- [Exercise requirements]: Your answer must consist of exactly the lines below, starting with the line with "345x259 pixels." and going on through the line with "The image size is (399, 285).", and nothing else.

- [Supplied data]:
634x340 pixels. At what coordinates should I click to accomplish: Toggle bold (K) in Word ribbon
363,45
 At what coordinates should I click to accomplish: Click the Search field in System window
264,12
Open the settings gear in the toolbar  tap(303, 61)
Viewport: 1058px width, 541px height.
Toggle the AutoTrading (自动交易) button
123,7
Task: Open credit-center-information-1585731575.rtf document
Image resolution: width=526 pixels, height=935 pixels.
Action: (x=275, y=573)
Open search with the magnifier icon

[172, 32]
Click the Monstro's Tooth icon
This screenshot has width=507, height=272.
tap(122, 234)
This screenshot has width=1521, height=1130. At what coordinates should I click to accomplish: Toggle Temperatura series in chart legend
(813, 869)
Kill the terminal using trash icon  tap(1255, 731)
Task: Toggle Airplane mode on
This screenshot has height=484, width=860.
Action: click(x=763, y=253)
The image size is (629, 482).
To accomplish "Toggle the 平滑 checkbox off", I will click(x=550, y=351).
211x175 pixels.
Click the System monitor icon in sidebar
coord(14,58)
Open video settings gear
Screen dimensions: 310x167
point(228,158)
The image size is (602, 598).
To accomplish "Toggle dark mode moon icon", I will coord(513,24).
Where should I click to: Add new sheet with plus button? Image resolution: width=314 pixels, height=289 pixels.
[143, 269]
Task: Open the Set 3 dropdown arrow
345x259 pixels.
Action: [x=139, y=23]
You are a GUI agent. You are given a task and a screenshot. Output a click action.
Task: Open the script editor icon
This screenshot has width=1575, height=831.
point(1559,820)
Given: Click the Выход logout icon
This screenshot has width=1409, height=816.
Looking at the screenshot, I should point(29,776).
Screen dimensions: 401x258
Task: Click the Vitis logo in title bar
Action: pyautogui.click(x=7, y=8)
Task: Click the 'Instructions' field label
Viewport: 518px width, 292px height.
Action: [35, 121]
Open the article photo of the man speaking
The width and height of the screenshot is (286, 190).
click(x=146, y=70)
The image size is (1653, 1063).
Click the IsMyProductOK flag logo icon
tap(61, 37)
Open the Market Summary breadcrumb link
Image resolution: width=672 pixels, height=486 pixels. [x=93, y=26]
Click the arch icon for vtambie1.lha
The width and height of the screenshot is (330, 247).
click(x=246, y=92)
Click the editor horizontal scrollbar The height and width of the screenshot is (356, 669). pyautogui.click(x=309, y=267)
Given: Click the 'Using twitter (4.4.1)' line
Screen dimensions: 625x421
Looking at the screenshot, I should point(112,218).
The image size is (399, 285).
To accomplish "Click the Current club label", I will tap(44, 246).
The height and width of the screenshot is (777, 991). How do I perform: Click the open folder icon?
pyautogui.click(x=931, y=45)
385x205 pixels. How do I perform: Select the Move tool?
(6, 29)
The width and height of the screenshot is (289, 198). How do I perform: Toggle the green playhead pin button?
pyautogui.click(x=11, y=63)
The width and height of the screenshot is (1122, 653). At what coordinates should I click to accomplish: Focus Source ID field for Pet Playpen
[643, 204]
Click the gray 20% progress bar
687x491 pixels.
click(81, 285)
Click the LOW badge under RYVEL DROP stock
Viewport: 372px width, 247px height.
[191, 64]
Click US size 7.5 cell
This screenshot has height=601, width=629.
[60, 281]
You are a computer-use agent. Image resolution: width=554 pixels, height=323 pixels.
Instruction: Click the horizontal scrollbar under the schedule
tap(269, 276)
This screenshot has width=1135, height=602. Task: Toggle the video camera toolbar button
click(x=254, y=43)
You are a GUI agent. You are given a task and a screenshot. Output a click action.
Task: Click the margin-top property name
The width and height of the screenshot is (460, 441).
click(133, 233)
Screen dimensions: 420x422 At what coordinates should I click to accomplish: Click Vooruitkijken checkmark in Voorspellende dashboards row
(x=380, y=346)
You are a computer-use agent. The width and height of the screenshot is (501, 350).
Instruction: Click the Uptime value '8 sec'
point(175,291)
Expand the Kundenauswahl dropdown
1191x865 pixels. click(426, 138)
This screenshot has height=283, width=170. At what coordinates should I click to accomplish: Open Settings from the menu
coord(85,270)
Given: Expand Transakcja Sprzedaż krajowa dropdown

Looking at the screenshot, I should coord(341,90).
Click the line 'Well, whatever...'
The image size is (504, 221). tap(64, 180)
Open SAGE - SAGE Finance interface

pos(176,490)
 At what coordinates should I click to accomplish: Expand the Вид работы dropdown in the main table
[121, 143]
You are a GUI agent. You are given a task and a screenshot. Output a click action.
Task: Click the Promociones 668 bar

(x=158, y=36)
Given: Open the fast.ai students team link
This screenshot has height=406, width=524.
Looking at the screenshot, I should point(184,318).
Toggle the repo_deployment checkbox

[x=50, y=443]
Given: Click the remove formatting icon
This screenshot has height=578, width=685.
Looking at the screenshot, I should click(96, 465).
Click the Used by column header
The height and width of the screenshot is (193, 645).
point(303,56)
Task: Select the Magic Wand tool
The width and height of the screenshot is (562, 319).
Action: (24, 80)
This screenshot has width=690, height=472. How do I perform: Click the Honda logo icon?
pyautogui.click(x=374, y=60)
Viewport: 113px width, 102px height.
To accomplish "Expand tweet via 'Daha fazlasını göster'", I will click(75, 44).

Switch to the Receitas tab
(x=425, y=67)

- [Reply]:
345x259 pixels.
Action: [x=139, y=23]
You are a GUI agent. You are given a task and a screenshot. Output a click action.
Task: Open the script editor icon
This screenshot has width=1575, height=831.
point(1559,820)
Given: Click the Выход logout icon
This screenshot has width=1409, height=816.
Looking at the screenshot, I should point(29,776).
Screen dimensions: 401x258
Task: Click the Vitis logo in title bar
Action: pyautogui.click(x=7, y=8)
Task: Click the 'Instructions' field label
Viewport: 518px width, 292px height.
Action: [35, 121]
Open the article photo of the man speaking
The width and height of the screenshot is (286, 190).
click(x=146, y=70)
The image size is (1653, 1063).
Click the IsMyProductOK flag logo icon
tap(61, 37)
Open the Market Summary breadcrumb link
Image resolution: width=672 pixels, height=486 pixels. [x=93, y=26]
Click the arch icon for vtambie1.lha
The width and height of the screenshot is (330, 247).
click(x=246, y=92)
Click the editor horizontal scrollbar The height and width of the screenshot is (356, 669). pyautogui.click(x=309, y=267)
Given: Click the 'Using twitter (4.4.1)' line
Screen dimensions: 625x421
Looking at the screenshot, I should point(112,218).
The image size is (399, 285).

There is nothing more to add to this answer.